[EXERCISE REQUIREMENTS] The records follow. Retype them without a single change.

===== DATASET ENTRIES =====

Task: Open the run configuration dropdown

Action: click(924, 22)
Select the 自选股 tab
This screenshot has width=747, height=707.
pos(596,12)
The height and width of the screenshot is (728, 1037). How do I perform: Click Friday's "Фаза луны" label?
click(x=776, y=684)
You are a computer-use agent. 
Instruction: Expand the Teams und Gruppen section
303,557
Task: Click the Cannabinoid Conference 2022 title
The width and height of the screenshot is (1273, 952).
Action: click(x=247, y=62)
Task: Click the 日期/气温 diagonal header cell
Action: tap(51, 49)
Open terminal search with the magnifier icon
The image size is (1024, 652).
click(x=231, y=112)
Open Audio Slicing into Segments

=====

[OUTPUT FOR THIS TASK]
Task: Open the run configuration dropdown

Action: click(924, 22)
Select the 自选股 tab
This screenshot has width=747, height=707.
pos(596,12)
The height and width of the screenshot is (728, 1037). How do I perform: Click Friday's "Фаза луны" label?
click(x=776, y=684)
You are a computer-use agent. 
Instruction: Expand the Teams und Gruppen section
303,557
Task: Click the Cannabinoid Conference 2022 title
The width and height of the screenshot is (1273, 952).
Action: click(x=247, y=62)
Task: Click the 日期/气温 diagonal header cell
Action: tap(51, 49)
Open terminal search with the magnifier icon
The image size is (1024, 652).
click(x=231, y=112)
Open Audio Slicing into Segments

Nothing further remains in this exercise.